La mer qui brille dans l’automne parfait

(Cuttagee Lake, NSW, 22-03-2014)

Il y a de cela quelques mois (au moins tout ça, vu qu’il y avait encore des feuilles sur les arbres et que le chauffage n’était encore qu’une lointaine menace) (las, depuis, le froid nous a rattrapé) (et nous voilà cernés par la neige) (tout à fait, cernés) (pensez donc, les collines entourant Canberra ont poussé le vice jusqu’à se saupoudrer de flocons il y a dix jours) (et il y avait suffisamment pour que d’aucuns fassent des bonhommes de neige, the horror) (bon OK, ça n’a pas tenu deux jours) (mais quand même) (soit dit en passant, le Canberrien a une drôle de coutume qui consiste à installer un mini bonhomme de neige en neige sur le côté gauche du parebrise) (et à le regarder glisser irrémédiablement par-dessus bord dès le premier virage un peu serré) (sans oublier de lui faire un petit signe triste de la main, façon « au revoir, Edgar, on t’aimait bien) (il faut le savoir, tous les bonhommes de neige de coin de pare-brise s’appellent Edgar) (au moins à Canberra, en New South Wales, on ne sait pas) (on ne sait pas non plus si cette coutume a cours dans d’autres régions avoisinantes et enneigées) (on soupçonne d’ailleurs ces bonhommes-là d’être, plus qu’un simple jeu de vacances d’hiver, des offrandes à Clive Palmer à la carbon tax aux esprits de la météo) (on mène l’enquête, promis) (et on en profite pour déclarer la fin des parenthèses) (pour l’instant),

Il y a donc de cela quelques mois, un beau samedi matin tout craquant de frais, nous sommes partis nez au vent et étudiants en remorque direction la côte sud de New South Wales, dans un de nos (très) nombreux coins préférés (plus le temps passe, plus on s’aperçoit qu’on a le cœur d’artichaut bien ancré dès qu’il s’agit de vadrouiller). On a bien évidemment respecté scrupuleusement la liste des z’arrêts z’incontournables (Pipers’ Lookout en tête). D’autant plus scrupuleusement qu’avec deux jeunes padawan en guise d’invités d’honneur, il fallait bien faire un peu de zèle touristique (une excuse en bois quelque peu bancale se cache dans cette phrase, saurez-vous la retrouver ?)…

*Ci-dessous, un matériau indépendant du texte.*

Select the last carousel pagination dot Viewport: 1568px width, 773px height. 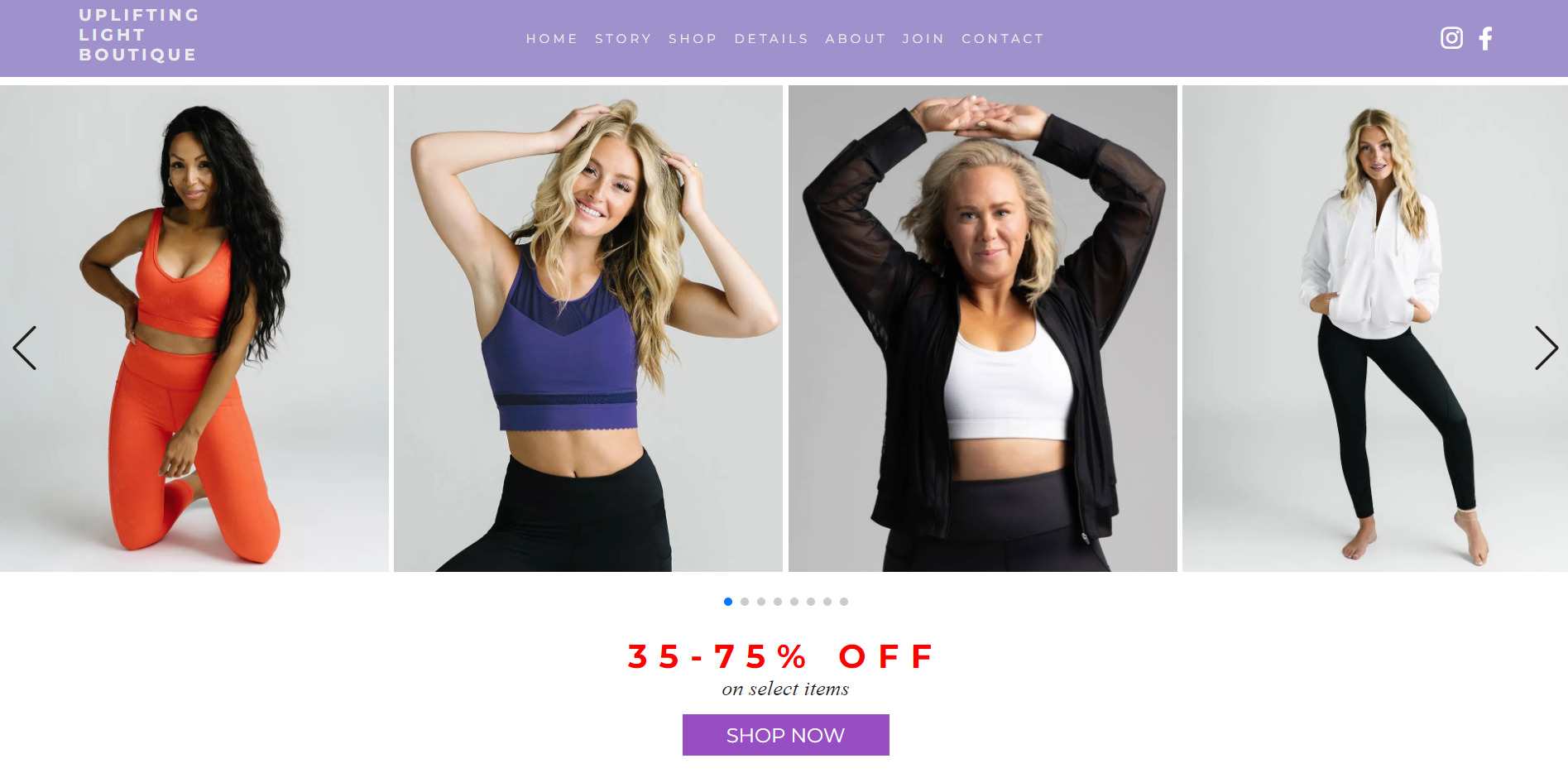click(x=844, y=602)
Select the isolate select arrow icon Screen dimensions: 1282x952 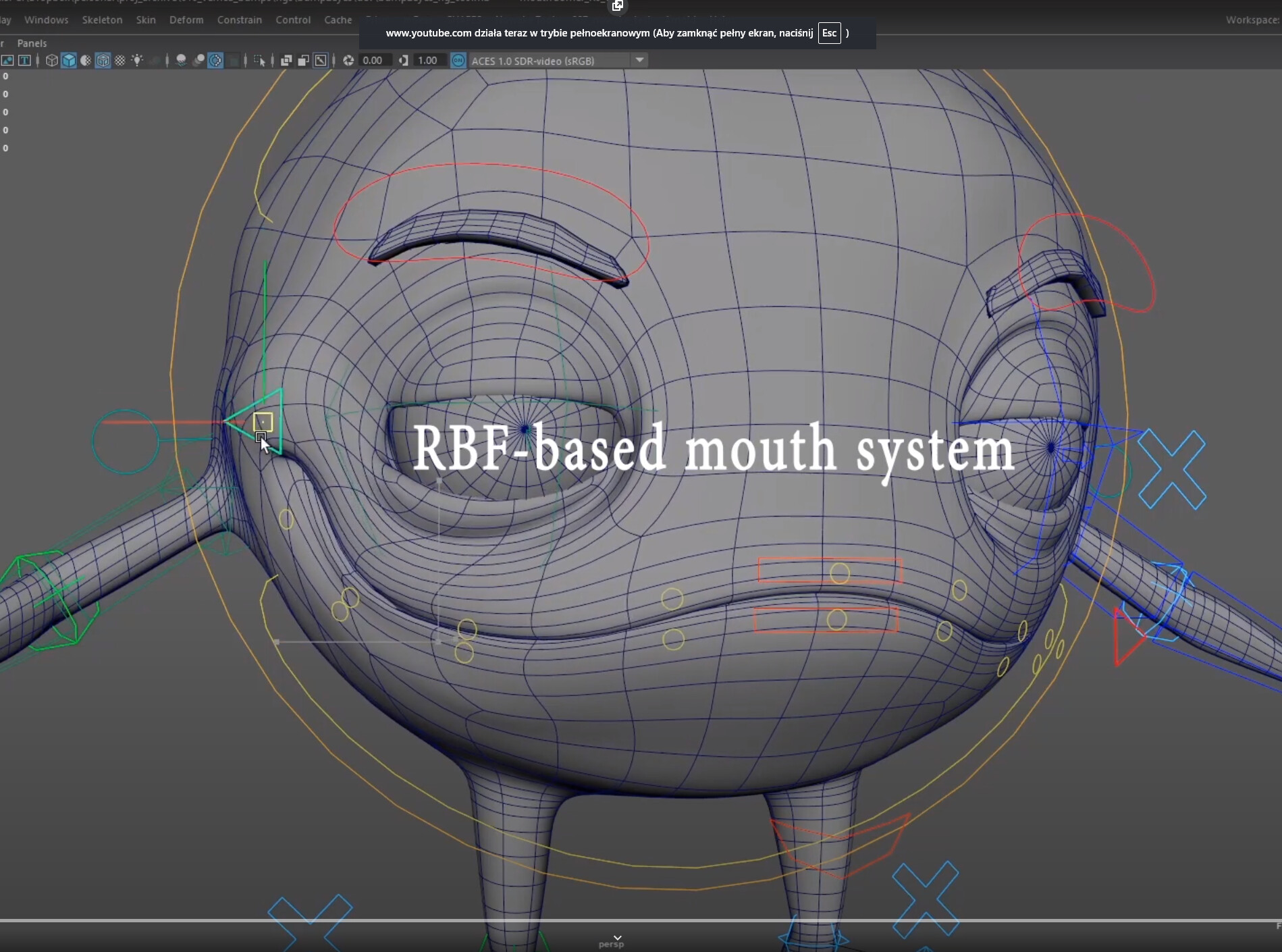coord(260,60)
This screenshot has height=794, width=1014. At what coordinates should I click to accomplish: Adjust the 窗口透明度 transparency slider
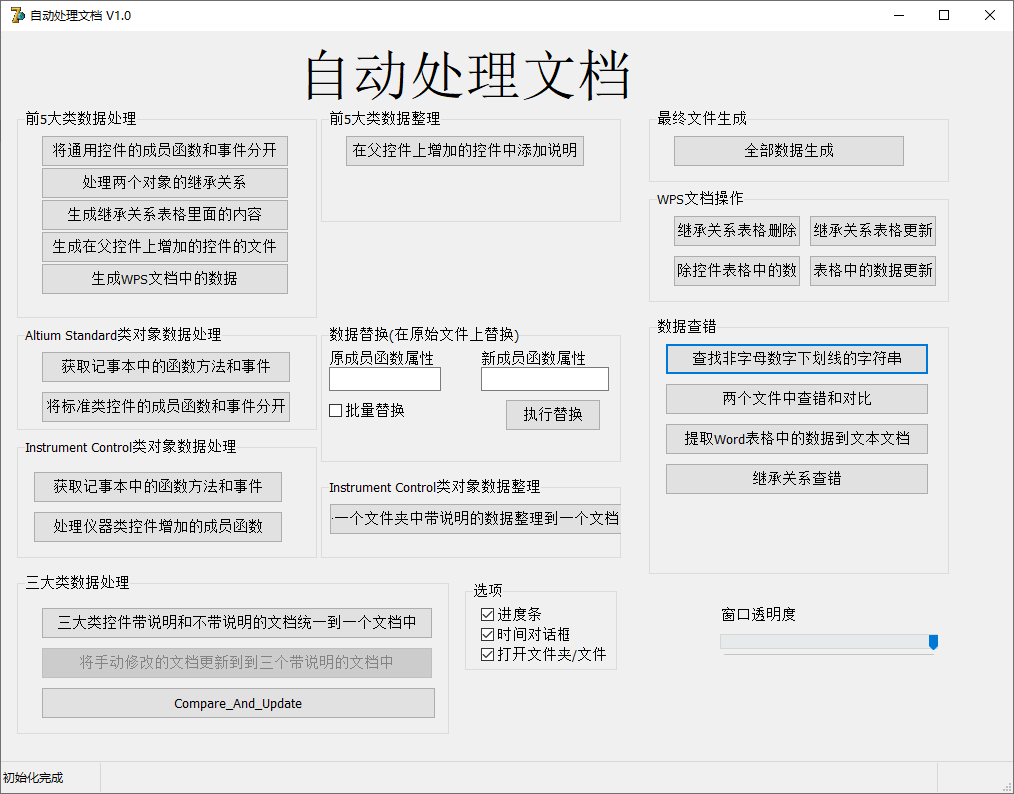pos(934,643)
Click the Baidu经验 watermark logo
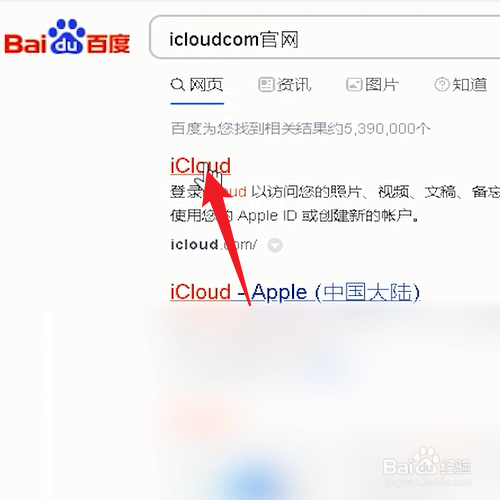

Et c’est ainsi qu’en se dirigeant d’un pas de sénateur rhumatisant vers Narooma (la faute, bien entendu, aux deux padawan sus-cités) (si, si, si, parfaitement), nous nous sommes arrêtés une fois de plus au bord de Cuttagee Lake. Et une fois de plus, la magie a opéré. Est-ce le vieux pont vermoulu tout embrassé de rouille ? L’aigle qui semble toujours là, fidèle au rendez-vous ? Les coquillages toujours un peu plus brillants qu’ailleurs, peut-être ? Le souvenir d’un premier émerveillement il y a trois ans et demi ? La marée qui dessine sans relâche de nouveaux continents de sable ? Le ciel toujours un peu plus grand, la mer toujours un peu plus belle avec au loin, si loin, l’ombre invisible d’une autre terre ? Les black cockatoos et leurs chamailleries sans fin ? Les falaises minuscules de sable qui refusent de céder d’un pouce face à la marée ? Les crabes mini-pouces aux pinces belliqueuses ? Les camper-van qui semblent traverser le pont comme on s’engage dans une carte postale ? Ou bien un peu de tout ça à la fois ?

On ne sait toujours pas trop bien. Mais peut-être, après tout, que la raison importe peu… Peut-être bien même qu’on n’a pas vraiment envie de chercher à savoir. Tant qu’il reste toujours cette petite étincelle de magie blottie là-bas, à guetter notre prochain passage.